Which lines in the rows below contain the string "panel", with case counting? Show each of those lines in full.

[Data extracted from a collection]
....................

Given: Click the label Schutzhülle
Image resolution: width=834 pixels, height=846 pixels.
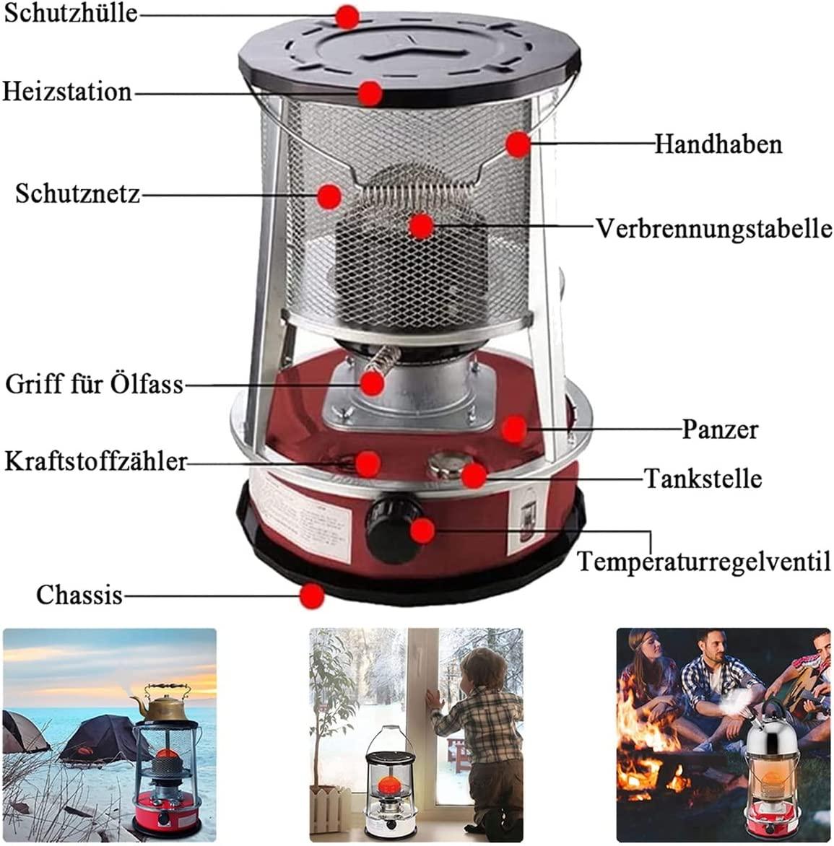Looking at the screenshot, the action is click(71, 13).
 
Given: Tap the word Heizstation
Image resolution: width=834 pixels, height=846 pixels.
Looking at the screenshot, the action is click(67, 91).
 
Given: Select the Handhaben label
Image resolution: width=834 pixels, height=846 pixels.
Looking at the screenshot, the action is click(718, 144).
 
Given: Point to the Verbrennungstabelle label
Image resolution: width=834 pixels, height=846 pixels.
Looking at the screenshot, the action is click(713, 229).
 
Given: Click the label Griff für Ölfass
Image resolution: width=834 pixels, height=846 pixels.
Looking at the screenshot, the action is click(95, 385).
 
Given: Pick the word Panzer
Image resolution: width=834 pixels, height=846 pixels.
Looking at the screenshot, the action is click(720, 429).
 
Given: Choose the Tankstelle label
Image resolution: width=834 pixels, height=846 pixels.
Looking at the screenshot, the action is click(703, 478).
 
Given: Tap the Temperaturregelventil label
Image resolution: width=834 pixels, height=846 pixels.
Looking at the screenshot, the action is click(704, 562).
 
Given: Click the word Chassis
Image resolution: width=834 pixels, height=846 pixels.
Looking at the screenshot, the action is click(79, 595).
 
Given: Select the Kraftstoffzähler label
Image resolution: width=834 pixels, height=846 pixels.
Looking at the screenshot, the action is click(95, 462).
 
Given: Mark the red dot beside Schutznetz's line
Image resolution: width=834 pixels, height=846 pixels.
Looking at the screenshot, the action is click(329, 196).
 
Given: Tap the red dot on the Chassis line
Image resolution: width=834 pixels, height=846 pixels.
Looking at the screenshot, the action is click(311, 596).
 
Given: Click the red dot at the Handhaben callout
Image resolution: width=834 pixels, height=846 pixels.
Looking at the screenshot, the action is click(518, 144).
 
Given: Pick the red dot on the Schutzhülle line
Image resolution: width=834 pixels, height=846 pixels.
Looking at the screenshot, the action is click(347, 17).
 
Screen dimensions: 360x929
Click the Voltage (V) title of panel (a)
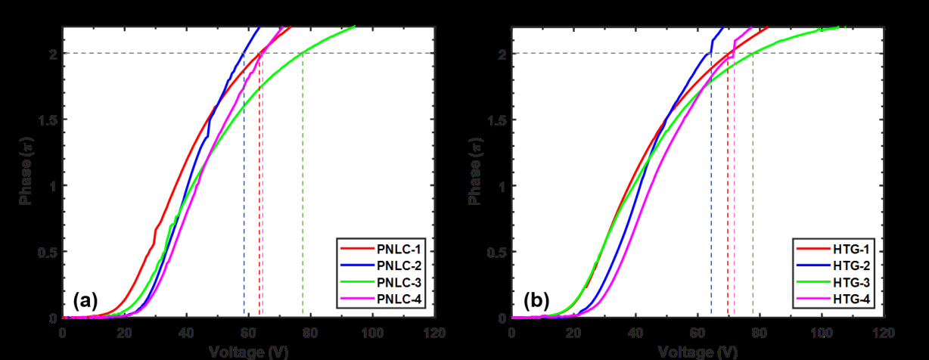tap(248, 352)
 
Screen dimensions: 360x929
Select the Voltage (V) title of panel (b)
tap(698, 352)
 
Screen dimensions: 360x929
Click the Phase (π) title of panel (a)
tap(25, 172)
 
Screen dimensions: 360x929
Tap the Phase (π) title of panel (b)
tap(475, 172)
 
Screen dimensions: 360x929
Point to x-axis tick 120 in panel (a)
tap(433, 333)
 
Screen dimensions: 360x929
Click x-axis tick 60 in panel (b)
tap(698, 333)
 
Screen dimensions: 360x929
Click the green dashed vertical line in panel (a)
tap(303, 189)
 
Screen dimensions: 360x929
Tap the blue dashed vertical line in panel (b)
tap(711, 189)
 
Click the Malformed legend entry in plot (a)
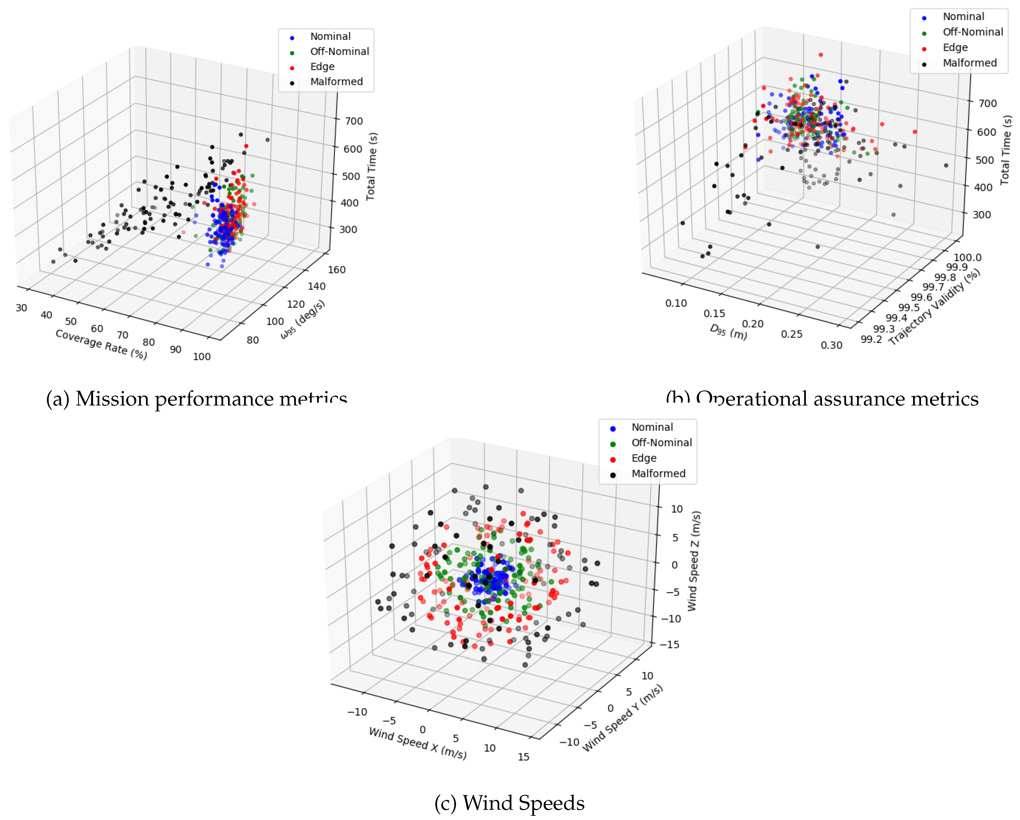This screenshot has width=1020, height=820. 336,81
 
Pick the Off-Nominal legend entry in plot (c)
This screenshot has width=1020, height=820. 661,443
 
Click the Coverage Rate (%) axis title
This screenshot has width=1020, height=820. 101,344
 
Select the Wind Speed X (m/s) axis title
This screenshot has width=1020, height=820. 417,743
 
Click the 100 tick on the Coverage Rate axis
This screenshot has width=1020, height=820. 202,357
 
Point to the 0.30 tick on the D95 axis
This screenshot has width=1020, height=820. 831,345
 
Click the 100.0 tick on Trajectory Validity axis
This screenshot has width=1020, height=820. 967,257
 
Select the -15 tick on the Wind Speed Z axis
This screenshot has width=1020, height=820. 670,645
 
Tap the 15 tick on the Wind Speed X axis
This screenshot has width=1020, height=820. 523,757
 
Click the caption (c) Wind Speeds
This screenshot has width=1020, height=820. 509,803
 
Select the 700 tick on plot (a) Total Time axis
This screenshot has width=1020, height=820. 353,121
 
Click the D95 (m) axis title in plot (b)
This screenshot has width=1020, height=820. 728,332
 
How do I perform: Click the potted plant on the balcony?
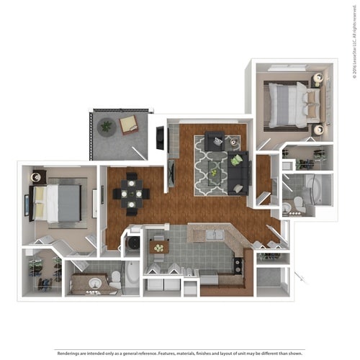(107, 126)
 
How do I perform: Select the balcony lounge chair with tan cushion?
(129, 125)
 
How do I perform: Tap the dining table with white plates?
(131, 193)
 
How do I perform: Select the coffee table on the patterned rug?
(214, 168)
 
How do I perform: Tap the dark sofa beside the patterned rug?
(238, 171)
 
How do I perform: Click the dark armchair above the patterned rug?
(214, 140)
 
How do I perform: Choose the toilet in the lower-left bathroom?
(115, 279)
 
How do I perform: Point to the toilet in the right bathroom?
(288, 207)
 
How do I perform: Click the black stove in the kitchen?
(238, 265)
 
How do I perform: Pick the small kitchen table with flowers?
(158, 247)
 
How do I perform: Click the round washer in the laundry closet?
(133, 244)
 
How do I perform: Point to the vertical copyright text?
(354, 40)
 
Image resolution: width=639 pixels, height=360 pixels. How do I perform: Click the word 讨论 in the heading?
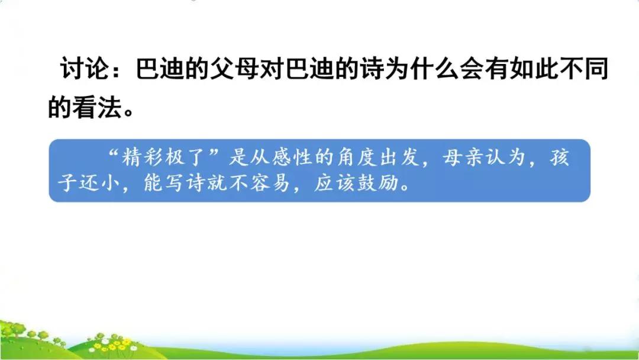coord(85,68)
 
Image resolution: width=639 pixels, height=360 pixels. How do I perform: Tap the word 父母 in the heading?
coord(234,68)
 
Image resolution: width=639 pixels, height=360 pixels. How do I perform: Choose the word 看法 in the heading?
coord(98,107)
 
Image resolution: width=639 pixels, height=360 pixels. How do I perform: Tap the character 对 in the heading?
coord(272,68)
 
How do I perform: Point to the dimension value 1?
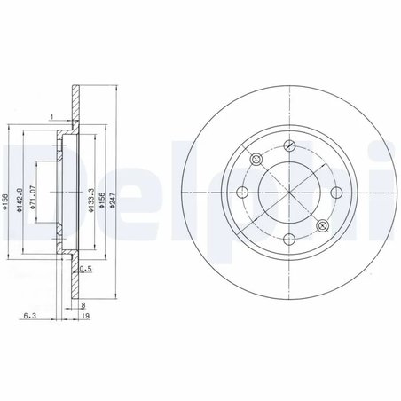tap(51, 116)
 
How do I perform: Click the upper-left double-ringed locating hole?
tap(256, 160)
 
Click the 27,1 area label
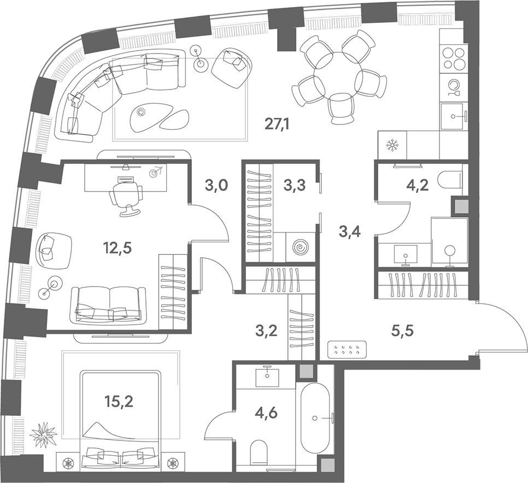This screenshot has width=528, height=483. (277, 124)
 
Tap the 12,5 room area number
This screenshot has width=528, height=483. (117, 248)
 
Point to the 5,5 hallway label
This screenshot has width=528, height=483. (402, 331)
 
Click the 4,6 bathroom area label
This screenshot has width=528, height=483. (266, 413)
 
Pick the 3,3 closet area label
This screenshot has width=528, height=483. (294, 185)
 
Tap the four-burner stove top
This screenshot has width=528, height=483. (453, 58)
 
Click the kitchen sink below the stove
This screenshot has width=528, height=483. (453, 116)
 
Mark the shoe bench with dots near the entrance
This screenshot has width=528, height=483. (347, 350)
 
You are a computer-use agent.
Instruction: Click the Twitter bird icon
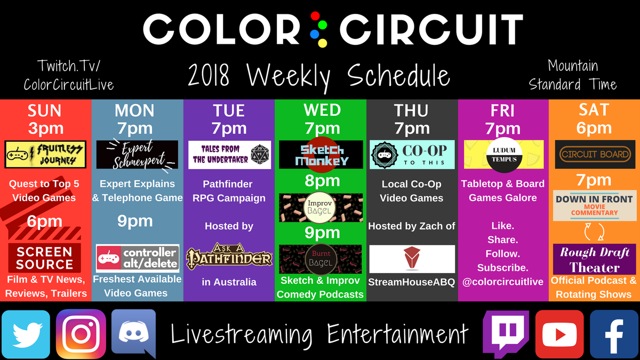pyautogui.click(x=26, y=334)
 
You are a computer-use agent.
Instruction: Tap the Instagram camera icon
pyautogui.click(x=81, y=334)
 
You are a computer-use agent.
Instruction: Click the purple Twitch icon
pyautogui.click(x=506, y=334)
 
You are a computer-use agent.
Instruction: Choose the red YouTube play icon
pyautogui.click(x=559, y=334)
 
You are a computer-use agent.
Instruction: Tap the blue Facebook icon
pyautogui.click(x=614, y=334)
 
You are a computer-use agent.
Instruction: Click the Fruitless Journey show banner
pyautogui.click(x=45, y=155)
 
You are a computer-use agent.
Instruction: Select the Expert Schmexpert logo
pyautogui.click(x=137, y=155)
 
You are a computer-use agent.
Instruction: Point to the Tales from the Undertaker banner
pyautogui.click(x=229, y=155)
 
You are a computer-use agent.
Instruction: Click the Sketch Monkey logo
pyautogui.click(x=321, y=155)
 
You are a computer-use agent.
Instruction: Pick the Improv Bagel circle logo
pyautogui.click(x=319, y=207)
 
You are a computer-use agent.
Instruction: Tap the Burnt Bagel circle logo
pyautogui.click(x=321, y=259)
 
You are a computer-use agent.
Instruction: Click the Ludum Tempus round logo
pyautogui.click(x=505, y=155)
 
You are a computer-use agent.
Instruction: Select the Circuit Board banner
pyautogui.click(x=595, y=154)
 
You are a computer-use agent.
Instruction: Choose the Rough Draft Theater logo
pyautogui.click(x=595, y=259)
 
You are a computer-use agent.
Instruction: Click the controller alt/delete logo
pyautogui.click(x=138, y=258)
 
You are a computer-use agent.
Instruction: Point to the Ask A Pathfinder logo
pyautogui.click(x=229, y=257)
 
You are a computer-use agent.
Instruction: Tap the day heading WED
pyautogui.click(x=322, y=110)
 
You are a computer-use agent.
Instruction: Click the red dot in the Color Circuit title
pyautogui.click(x=315, y=16)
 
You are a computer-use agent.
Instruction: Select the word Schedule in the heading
pyautogui.click(x=399, y=75)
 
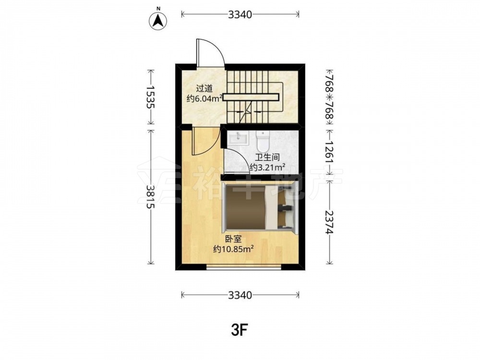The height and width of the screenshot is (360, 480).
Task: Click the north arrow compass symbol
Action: (x=158, y=21)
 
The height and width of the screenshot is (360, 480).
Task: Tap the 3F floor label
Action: (x=240, y=330)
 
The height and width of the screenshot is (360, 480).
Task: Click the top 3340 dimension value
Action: (x=240, y=14)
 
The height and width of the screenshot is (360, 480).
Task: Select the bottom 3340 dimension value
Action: (x=240, y=295)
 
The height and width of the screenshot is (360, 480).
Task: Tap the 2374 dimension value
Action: (x=329, y=222)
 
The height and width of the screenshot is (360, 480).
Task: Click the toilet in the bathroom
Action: (x=263, y=142)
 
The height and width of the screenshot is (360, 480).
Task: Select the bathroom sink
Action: (x=239, y=138)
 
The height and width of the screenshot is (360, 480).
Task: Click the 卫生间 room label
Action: (x=267, y=157)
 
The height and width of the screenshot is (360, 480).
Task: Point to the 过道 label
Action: (x=204, y=89)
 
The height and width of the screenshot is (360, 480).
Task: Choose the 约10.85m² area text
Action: (x=234, y=249)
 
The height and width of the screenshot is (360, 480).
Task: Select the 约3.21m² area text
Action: (x=267, y=168)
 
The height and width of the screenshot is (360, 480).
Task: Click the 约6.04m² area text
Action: (x=204, y=99)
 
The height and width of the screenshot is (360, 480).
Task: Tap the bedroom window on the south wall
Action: (x=244, y=267)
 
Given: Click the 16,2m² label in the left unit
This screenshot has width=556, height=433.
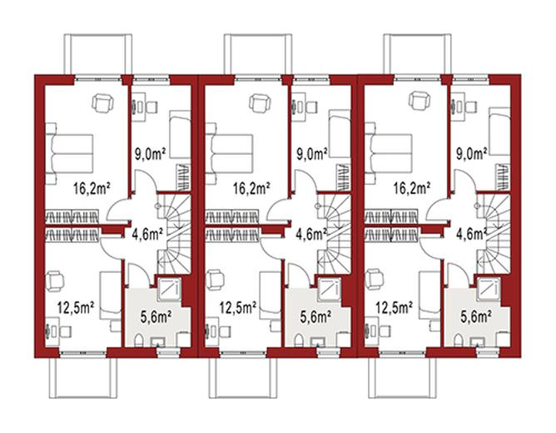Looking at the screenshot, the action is click(x=91, y=188).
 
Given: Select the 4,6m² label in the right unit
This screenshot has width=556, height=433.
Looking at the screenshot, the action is click(x=471, y=235).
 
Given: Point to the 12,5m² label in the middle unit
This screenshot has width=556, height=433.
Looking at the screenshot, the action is click(x=238, y=308).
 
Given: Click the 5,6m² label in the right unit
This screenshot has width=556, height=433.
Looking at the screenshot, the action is click(x=476, y=316).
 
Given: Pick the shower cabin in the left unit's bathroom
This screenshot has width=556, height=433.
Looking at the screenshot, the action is click(x=169, y=288).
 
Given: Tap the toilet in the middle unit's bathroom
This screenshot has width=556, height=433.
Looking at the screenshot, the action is click(x=299, y=340).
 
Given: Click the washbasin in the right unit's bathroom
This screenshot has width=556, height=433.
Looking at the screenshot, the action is click(x=477, y=342).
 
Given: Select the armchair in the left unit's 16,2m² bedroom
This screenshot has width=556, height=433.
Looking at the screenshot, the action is click(x=103, y=103).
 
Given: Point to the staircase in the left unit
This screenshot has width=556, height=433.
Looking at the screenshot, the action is click(x=174, y=234).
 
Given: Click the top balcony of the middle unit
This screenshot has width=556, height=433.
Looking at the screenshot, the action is click(x=258, y=54).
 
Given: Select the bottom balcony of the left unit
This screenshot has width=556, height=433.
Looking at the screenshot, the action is click(x=83, y=378).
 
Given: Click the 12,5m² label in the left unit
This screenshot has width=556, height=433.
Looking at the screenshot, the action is click(x=76, y=308).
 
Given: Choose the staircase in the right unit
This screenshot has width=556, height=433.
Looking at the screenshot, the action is click(x=494, y=234).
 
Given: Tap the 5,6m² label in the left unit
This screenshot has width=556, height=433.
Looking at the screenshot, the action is click(x=156, y=316).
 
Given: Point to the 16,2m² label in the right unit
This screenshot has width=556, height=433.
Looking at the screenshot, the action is click(x=411, y=188).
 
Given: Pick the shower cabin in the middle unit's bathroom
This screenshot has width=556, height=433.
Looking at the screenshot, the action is click(x=329, y=288).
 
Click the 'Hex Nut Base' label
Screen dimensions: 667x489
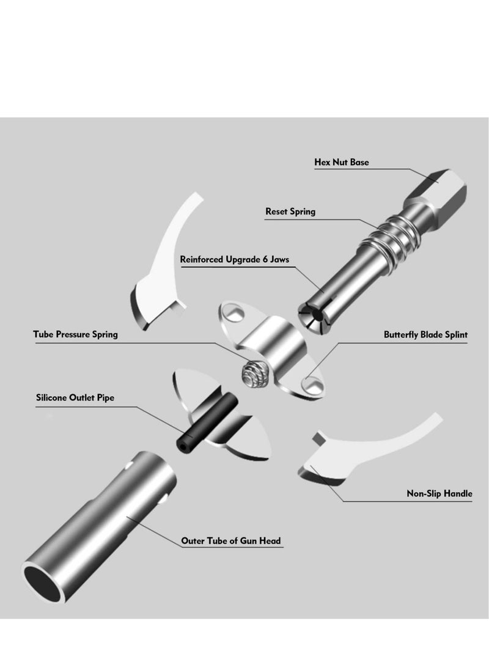(x=342, y=163)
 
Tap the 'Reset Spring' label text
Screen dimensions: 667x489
(x=290, y=212)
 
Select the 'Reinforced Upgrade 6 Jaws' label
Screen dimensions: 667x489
(x=235, y=259)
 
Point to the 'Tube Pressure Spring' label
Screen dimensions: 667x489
(x=75, y=334)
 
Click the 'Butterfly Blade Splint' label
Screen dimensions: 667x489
(x=425, y=334)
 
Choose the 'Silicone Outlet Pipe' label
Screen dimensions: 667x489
(x=75, y=398)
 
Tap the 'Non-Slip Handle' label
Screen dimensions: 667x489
(x=439, y=493)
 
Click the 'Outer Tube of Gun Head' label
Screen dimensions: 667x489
(x=231, y=541)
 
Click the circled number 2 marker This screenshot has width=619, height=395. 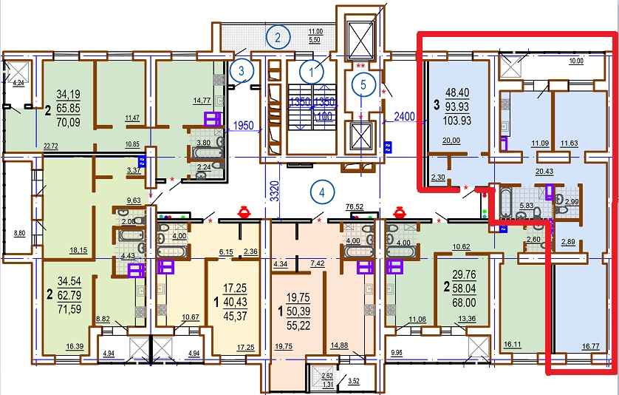[x=278, y=38]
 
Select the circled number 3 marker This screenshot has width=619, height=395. [x=242, y=71]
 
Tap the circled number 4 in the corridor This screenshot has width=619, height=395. [x=322, y=192]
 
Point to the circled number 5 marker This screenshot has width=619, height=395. [x=363, y=84]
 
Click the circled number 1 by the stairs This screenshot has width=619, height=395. [x=312, y=72]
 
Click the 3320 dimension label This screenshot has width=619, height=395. [x=275, y=191]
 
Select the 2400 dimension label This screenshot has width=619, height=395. [x=404, y=116]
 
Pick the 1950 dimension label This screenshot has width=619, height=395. [x=243, y=125]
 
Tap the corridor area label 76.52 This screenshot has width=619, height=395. [x=354, y=207]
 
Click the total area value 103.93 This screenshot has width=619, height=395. [x=457, y=120]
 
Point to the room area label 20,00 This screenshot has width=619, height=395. [x=451, y=141]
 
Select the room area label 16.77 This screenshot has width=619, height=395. [x=591, y=347]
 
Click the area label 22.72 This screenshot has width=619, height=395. [x=51, y=146]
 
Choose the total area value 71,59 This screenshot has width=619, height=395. [x=69, y=308]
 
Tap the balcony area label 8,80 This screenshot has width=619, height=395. [x=19, y=233]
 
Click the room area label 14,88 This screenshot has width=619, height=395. [x=339, y=345]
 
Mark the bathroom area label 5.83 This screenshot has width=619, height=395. [x=526, y=206]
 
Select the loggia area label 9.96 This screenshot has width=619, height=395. [x=397, y=353]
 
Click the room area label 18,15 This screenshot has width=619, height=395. [x=78, y=250]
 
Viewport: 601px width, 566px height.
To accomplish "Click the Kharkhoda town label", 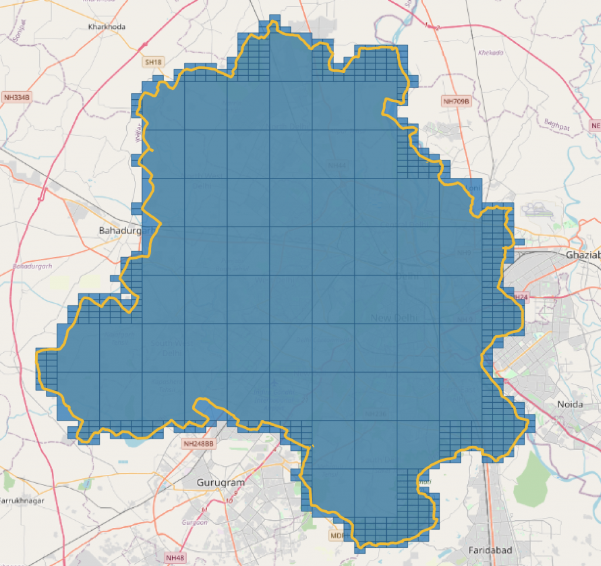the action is [106, 27].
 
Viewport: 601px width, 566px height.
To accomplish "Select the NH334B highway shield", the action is [16, 97].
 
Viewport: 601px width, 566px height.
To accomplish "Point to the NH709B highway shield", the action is [456, 102].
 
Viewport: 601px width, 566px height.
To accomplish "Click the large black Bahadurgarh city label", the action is [127, 231].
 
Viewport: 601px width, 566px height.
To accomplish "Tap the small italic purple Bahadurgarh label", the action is [32, 267].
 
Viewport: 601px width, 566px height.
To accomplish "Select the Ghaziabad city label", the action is [583, 255].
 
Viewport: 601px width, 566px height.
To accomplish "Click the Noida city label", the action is [569, 405].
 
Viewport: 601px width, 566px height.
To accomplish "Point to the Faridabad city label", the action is [490, 550].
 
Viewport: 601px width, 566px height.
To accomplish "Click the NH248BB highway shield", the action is [197, 443].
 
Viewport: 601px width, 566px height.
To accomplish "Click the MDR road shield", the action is [337, 535].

....................

OUTPUT OF THE EXERCISE |
Click the Voltage (V) title of panel (a)
Select the Voltage (V) title of panel (b)
Click the Phase (π) title of panel (a)
Tap the Phase (π) title of panel (b)
Point to x-axis tick 120 in panel (a)
Click x-axis tick 60 in panel (b)
Click the green dashed vertical line in panel (a)
Tap the blue dashed vertical line in panel (b)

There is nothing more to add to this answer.